TRIPOLI (Reuters) - Libya’s warring factions who operate rival governments have agreed “in principle” to hold future talks to end the crisis in Libya, moving the negotiations away from Geneva, the United Nations said on Thursday.
Some of the opposing factions met in Geneva earlier this month under the auspices of the United Nations, but key representatives from a Tripoli-based government and parliament stayed away, demanding the dialogue be held within Libya.
“There was agreement on the principle of convening future dialogue sessions in Libya, provided that logistical and security conditions are available,” the U.N. Mission for Libya (UNSMIL) said in a statement after another round of talks in Geneva this week.

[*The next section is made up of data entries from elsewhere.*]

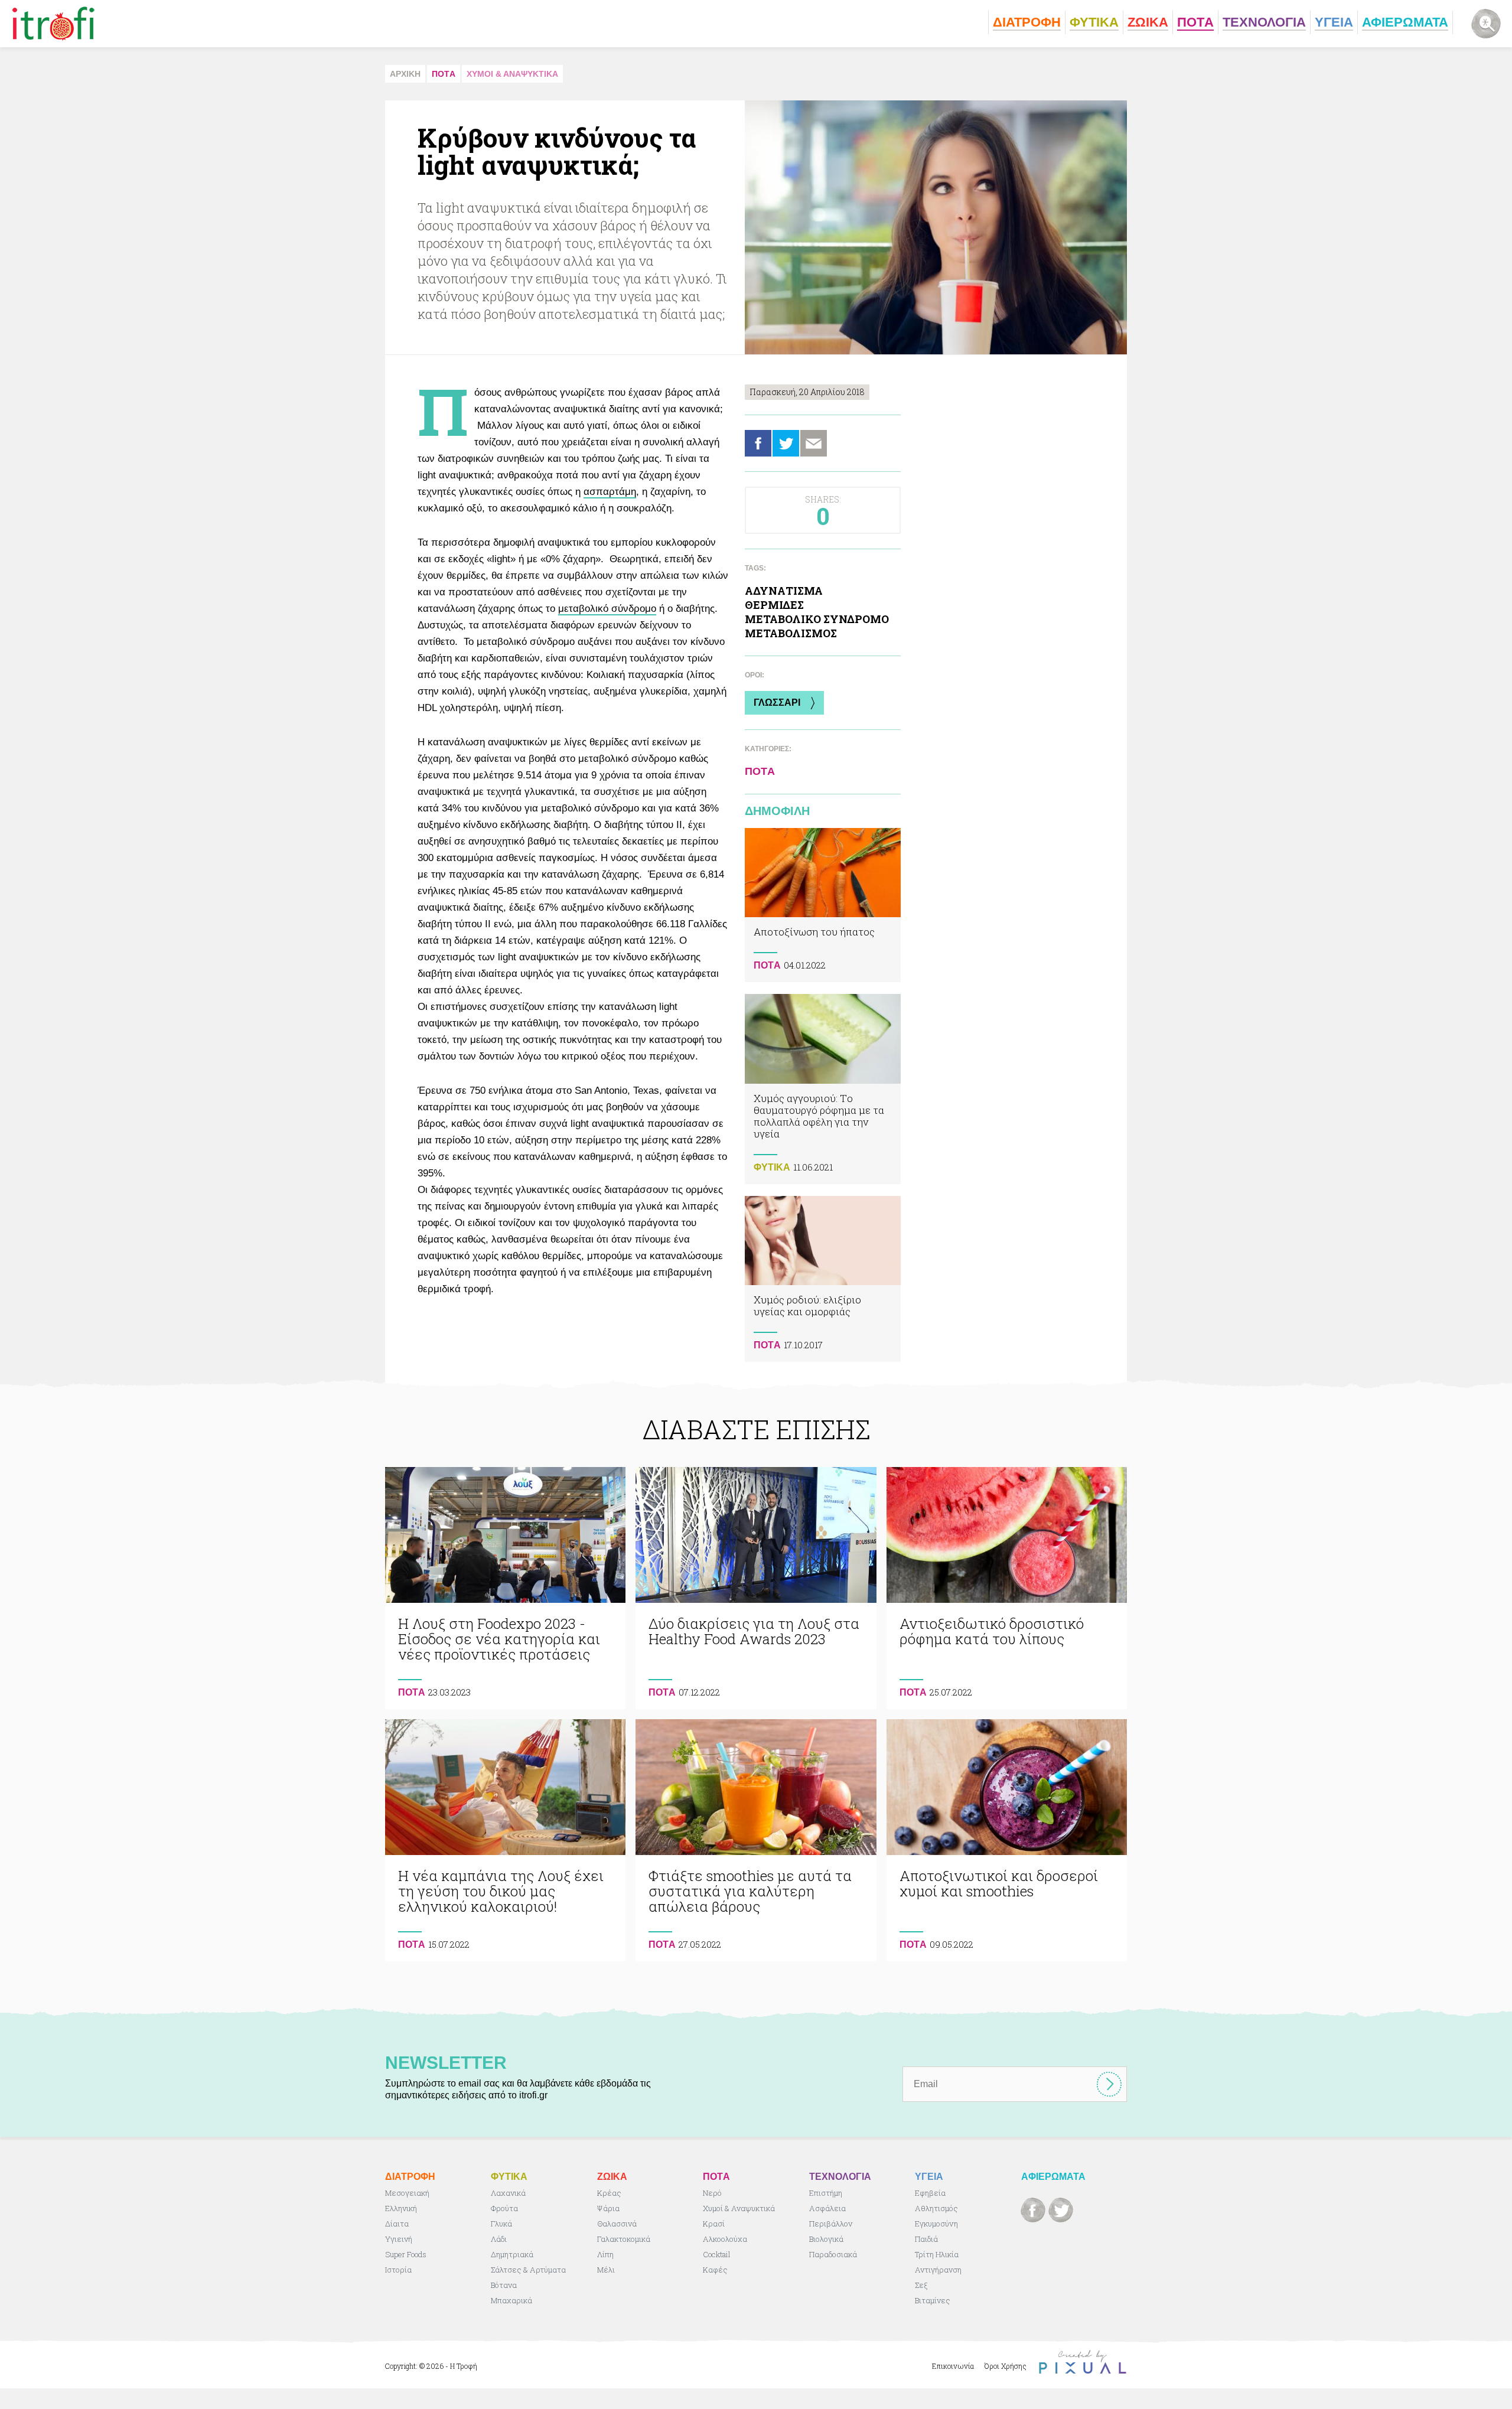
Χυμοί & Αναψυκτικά (739, 2208)
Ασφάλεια (827, 2208)
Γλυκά (501, 2223)
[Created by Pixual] (1082, 2362)
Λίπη (605, 2254)
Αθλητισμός (936, 2208)
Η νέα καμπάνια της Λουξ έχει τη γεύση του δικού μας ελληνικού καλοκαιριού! (505, 1840)
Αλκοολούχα (725, 2239)
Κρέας (609, 2193)
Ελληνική (401, 2208)
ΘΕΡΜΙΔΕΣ (774, 605)
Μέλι (606, 2269)
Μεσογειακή (407, 2193)
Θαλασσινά (617, 2223)
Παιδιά (926, 2239)
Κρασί (714, 2223)
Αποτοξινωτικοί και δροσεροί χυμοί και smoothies (1007, 1840)
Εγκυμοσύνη (936, 2223)
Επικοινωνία (953, 2366)
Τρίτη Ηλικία (937, 2254)
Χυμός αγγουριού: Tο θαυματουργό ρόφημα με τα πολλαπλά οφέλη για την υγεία (823, 1089)
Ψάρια (608, 2208)
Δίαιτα (397, 2223)
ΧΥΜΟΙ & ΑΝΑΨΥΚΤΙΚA (512, 74)
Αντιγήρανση (938, 2269)
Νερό (712, 2193)
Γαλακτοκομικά (623, 2239)
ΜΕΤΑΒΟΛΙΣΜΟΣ (791, 633)
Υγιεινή (398, 2239)
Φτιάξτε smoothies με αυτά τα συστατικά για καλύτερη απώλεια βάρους (756, 1840)
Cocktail (717, 2254)
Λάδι (499, 2239)
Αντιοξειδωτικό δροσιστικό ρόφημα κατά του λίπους (1007, 1588)
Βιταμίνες (932, 2300)
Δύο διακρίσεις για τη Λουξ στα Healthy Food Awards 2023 (756, 1588)
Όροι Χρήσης (1006, 2366)
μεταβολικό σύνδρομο (607, 608)
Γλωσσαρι (777, 702)
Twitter (786, 443)
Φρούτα (504, 2208)
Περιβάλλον (830, 2223)
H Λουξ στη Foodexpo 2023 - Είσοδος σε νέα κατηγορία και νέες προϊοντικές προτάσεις (505, 1588)
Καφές (715, 2269)
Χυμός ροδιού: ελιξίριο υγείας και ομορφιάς (823, 1279)
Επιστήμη (825, 2193)
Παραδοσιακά (833, 2254)
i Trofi (53, 23)
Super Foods (405, 2254)
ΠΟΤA (443, 74)
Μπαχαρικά (511, 2300)
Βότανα (504, 2285)
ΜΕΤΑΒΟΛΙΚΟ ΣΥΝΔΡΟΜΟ (817, 619)
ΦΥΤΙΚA (772, 1167)
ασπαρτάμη (610, 491)
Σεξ (921, 2285)
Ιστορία (398, 2269)
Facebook (758, 443)
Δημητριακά (512, 2254)
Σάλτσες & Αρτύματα (528, 2269)
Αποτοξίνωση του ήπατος (823, 905)
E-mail (813, 443)
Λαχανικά (508, 2193)
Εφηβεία (930, 2193)
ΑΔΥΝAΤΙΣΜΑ (784, 590)
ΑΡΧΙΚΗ (405, 74)
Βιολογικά (826, 2239)
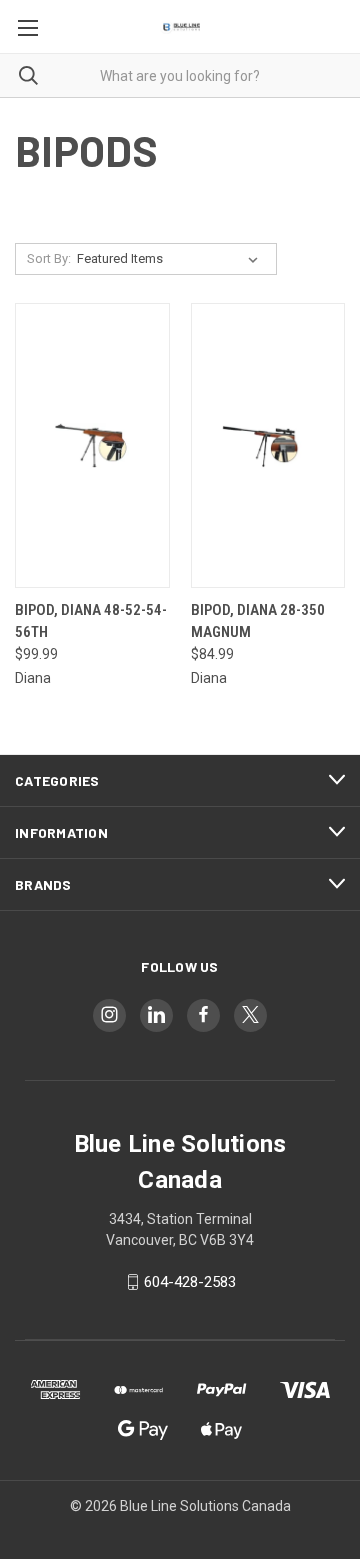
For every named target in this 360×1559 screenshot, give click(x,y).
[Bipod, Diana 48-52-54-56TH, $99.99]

The Tripoli-based parliament, known as the GNC, would also “end its suspension” of the negotiations, the assembly’s second deputy president, Saleh Mahzoum, said on Thursday.
Nearly four years after a NATO-backed revolt ousted Muammar Gaddafi, Libya is in turmoil with two rival governments and two parliaments backed by armed factions which Western governments fear are dragging the country into civil war.
The internationally-recognized government of Prime Minister Abdullah al-Thinni and the elected House of Representatives have worked out of the east of the country after another group, Libya Dawn, seized Tripoli last summer, set up its own government and reinstated the old parliament, the GNC.
Last week, the GNC said it was suspending its participation in the U.N.-backed talks, blaming the seizing of a central bank branch in Benghazi by Thinni’s forces.
Thinni’s government said the bank, which controls vital oil revenues, was only being secured.
The precarious security situation in Libya was highlighted on Tuesday, when gunmen stormed a luxury hotel in Tripoli, killing at least nine people.